Which models support hotwords

Family Hotwords
Zipformer transducer / Parakeet TDT (Transducer, NemoTransducer) yes
Zipformer-CTC, NeMo CTC, Paraformer, Dolphin, WeNet CTC yes
Omnilingual, MedASR, TeleSpeech yes
Whisper no — silently ignored
SenseVoice no — silently ignored
Moonshine, Canary, FireRedASR, CohereTranscribe no

When you pass a hotwords list to an unsupported model the server emits a warn-level log line at session creation:

[Sherpa-ONNX] STT family 'whisper' does not support hotwords;
              ignoring 9 supplied phrase(s) on this session.
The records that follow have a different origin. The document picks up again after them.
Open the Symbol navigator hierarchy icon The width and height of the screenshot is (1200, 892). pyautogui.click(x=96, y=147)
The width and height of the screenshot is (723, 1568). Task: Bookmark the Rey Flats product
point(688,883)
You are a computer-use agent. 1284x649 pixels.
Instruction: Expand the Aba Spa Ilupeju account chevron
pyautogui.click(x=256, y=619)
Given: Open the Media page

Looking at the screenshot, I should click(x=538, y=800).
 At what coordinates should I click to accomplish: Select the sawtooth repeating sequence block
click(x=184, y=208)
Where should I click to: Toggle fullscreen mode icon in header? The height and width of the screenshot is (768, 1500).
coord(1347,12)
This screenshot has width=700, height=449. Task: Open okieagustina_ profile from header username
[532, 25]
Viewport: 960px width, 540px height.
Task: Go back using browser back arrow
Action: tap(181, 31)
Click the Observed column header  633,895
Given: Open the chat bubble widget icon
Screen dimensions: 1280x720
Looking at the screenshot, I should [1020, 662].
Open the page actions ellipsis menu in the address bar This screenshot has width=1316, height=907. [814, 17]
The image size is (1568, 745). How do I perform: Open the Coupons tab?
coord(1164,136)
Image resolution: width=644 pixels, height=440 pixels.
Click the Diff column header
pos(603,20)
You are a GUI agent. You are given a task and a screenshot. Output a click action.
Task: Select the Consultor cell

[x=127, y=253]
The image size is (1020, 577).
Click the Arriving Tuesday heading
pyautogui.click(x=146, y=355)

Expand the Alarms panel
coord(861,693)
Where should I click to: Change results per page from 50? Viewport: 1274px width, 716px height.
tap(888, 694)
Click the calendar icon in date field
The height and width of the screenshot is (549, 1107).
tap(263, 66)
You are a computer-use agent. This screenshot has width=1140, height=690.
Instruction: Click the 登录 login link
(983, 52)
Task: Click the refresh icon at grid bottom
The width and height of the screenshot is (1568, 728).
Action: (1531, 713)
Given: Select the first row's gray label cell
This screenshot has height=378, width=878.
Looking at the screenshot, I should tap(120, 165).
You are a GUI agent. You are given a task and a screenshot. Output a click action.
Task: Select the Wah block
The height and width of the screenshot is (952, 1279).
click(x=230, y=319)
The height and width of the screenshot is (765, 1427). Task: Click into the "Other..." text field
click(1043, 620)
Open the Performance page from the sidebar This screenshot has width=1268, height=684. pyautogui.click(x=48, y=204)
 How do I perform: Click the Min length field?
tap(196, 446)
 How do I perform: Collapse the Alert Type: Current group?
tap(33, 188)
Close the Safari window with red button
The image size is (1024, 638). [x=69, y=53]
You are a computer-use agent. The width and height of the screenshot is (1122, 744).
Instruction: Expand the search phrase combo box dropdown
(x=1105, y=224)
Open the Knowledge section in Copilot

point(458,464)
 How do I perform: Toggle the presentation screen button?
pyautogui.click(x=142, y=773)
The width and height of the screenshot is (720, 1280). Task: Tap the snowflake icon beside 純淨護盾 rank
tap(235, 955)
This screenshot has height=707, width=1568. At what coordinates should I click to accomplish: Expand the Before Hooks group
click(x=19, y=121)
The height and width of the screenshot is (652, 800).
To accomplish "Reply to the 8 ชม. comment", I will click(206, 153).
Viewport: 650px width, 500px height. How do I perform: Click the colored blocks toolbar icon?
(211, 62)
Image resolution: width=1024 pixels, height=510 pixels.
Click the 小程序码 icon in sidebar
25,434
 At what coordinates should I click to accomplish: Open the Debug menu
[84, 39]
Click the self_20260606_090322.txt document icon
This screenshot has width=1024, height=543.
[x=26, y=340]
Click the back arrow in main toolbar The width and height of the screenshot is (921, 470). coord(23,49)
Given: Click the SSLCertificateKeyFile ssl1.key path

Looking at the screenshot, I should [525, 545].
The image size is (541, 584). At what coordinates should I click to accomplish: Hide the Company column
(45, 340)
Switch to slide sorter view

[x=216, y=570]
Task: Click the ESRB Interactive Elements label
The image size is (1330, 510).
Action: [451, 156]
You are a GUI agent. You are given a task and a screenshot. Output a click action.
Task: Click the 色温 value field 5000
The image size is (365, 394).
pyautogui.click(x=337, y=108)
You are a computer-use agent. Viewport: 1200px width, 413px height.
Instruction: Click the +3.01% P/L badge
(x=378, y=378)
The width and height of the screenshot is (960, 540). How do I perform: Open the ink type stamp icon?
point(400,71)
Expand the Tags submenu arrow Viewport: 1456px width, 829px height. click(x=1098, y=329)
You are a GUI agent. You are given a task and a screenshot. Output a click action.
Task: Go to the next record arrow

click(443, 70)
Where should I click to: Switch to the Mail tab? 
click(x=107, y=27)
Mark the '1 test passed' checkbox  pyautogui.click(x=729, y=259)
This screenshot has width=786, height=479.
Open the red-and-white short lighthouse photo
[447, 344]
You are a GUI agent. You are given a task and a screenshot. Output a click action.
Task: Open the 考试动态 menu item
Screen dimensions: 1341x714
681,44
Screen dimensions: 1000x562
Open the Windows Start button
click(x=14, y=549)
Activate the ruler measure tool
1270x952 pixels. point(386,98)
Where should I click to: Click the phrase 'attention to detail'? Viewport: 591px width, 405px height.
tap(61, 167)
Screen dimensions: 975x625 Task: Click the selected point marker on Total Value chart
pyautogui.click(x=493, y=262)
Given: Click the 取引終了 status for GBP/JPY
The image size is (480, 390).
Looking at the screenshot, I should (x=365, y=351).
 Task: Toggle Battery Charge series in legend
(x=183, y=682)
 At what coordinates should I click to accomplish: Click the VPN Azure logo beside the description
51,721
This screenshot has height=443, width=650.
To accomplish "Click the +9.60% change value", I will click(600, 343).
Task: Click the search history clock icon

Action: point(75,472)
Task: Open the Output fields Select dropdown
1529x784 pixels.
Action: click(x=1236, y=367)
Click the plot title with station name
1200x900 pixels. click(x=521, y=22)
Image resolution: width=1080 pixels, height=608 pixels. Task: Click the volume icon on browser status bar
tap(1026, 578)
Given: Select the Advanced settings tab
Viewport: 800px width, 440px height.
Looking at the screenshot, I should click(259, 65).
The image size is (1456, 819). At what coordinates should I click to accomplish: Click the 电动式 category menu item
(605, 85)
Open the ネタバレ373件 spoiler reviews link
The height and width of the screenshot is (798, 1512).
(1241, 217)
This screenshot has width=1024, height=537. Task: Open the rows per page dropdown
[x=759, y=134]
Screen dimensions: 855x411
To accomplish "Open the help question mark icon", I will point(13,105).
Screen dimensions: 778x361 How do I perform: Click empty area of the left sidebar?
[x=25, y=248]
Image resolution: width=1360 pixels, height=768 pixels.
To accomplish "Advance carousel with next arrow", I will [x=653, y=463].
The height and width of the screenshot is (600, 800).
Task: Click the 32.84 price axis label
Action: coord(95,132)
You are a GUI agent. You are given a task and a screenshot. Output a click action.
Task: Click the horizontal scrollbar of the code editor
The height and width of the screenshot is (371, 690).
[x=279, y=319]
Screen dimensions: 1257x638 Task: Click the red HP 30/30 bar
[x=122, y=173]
The session is otherwise unaffected.

Caveats

  • BPE encoding is approximate in v1. The server takes your grapheme phrases and prefixes each whitespace-separated word with the BPE word marker (). This works perfectly for words that the model's BPE tokenizer represents as a single piece — i.e. most common English verbs and nouns. Multi-piece words (the made-up fantasy name "Aeltharion" decomposes into 3–4 pieces) get partial bias, not the full effect.
  • Pre-tokenize for full effect. If a particular proper noun matters and the approximate encoding is not biasing strongly enough, run sherpa-onnx's text2token.py with the model's tokenizer over your lexicon and put the ▁Ael th ar ion-style form directly in the storage. The server detects a leading and passes the phrase through unchanged.
  • The score is recognizer-wide per session. It is not per-phrase.
  • The lexicon lives on the server. StringStorage is session-scoped — destroying the session destroys the lexicon. To share a lexicon across sessions, re-create it on each session (cheap; it is just a list of strings).
  • Out-of-vocabulary characters are dropped. The naïve encoder treats characters one-to-one. If your lexicon contains characters the tokenizer cannot represent (e.g. CJK characters against a pure-English Zipformer), they will be silently dropped from the bias.